NEW YORK • On Monday night, hours after actor Daniel Day-Lewis received his eighth Golden Globe nomination, he arrived at the stately Harold Pratt House on Park Avenue to toast the New York premiere of the movie that had earned him the nod, Phantom Thread, in which he portrays renowned British dressmaker Reynolds Woodcock.
Dressed in a casual chambray shirt, pin-striped pants and silver-pegged buckle, he strode onto the red carpet at 10.30pm, where dozens of photographers and reporters had camped out.
He posed with his co-stars Lesley Manville and Vicky Krieps, and the film's director, Paul Thomas Anderson. Then, he turned around and promptly disappeared, without taking a single question.
It appears that Day-Lewis, the only performer to win three Oscars in the Best Actor category, was not kidding when he announced in June that he would be retiring after this film.
Fortunately, other guests were in a more celebratory mood.
Actress Sienna Miller, looking like summer itself, circulated with aplomb. Actor Michael Shannon eyed Anderson from afar until finally approaching him for a chat.
The film, which many guests had seen earlier that night at a nearby screening hosted by the Cinema Society, explores the intense relationship between Woodcock and a young woman who becomes his muse, portrayed by Krieps.
The film has a meditative quality that the actors found deeply moving.
"Everything that's about making the movie was the same, but it was so much more work-oriented," said Krieps, who wore a lacy red dress by Alexander McQueen. "The set was so quiet and almost spiritual in a way. There was an atmosphere that was almost holy."
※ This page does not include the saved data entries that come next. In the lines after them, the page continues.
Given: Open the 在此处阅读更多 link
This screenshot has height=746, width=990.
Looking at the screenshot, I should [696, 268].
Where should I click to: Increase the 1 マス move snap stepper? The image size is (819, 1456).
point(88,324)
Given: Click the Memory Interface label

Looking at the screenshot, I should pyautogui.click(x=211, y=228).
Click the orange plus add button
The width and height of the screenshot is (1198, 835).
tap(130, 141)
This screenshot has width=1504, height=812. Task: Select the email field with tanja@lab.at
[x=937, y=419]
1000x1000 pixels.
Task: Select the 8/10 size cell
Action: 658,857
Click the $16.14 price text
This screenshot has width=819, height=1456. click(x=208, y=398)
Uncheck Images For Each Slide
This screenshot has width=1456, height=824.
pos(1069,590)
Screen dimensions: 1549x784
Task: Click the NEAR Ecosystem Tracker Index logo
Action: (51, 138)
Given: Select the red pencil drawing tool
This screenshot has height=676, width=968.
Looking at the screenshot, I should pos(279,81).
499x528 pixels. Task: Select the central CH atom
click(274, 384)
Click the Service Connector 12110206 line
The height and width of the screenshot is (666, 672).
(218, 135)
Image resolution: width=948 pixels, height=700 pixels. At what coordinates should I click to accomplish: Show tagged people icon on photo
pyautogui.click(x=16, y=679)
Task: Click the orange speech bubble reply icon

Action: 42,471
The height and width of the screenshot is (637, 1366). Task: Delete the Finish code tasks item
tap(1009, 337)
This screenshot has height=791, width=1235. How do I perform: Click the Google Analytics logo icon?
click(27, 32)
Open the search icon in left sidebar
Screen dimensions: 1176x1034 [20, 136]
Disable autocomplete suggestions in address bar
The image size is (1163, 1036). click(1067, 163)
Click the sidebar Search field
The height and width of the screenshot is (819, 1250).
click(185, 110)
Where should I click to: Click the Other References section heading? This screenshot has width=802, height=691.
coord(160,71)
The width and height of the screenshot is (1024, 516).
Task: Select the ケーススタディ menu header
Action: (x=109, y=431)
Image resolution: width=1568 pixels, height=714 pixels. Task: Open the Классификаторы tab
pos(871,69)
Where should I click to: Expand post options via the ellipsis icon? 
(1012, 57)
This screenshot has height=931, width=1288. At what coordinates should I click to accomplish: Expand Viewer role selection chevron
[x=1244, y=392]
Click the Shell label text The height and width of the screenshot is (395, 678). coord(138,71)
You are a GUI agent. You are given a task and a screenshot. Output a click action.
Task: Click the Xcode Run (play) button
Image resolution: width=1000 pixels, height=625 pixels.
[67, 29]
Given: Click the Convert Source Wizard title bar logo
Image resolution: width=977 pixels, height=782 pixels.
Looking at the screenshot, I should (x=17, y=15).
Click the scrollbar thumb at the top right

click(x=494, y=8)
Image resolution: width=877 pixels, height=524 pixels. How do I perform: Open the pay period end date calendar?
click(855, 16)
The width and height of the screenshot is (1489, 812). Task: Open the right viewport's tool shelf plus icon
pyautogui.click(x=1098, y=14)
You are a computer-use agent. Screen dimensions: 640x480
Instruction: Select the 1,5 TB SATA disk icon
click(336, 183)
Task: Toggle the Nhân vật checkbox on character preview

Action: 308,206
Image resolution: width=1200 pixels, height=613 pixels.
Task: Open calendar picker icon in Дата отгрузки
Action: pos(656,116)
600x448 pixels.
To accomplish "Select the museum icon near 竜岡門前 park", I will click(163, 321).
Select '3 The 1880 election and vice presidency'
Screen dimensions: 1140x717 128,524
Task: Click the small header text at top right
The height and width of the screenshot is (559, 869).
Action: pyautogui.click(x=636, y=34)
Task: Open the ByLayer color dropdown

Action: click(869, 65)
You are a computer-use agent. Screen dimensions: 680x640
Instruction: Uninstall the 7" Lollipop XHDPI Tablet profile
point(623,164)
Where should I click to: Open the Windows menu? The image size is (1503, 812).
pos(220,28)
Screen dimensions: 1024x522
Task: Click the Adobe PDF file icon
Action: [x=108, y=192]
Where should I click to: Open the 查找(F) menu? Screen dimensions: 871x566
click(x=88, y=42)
Although the film is set in 1950s London, the ups and downs experienced by the designer are just as relevant today. At least according to former J. Crew president Jenna Lyons.
"The things that are prevalent for every designer: feeling let down or emotionally spent after you finish something big and, on top of that, constantly wanting to hear feedback, but not wanting to hear feedback, wanting to know people love you, but not wanting to know people love you," she said.
"Everyone goes through that. You give something of yourself. It's always tense and emotional."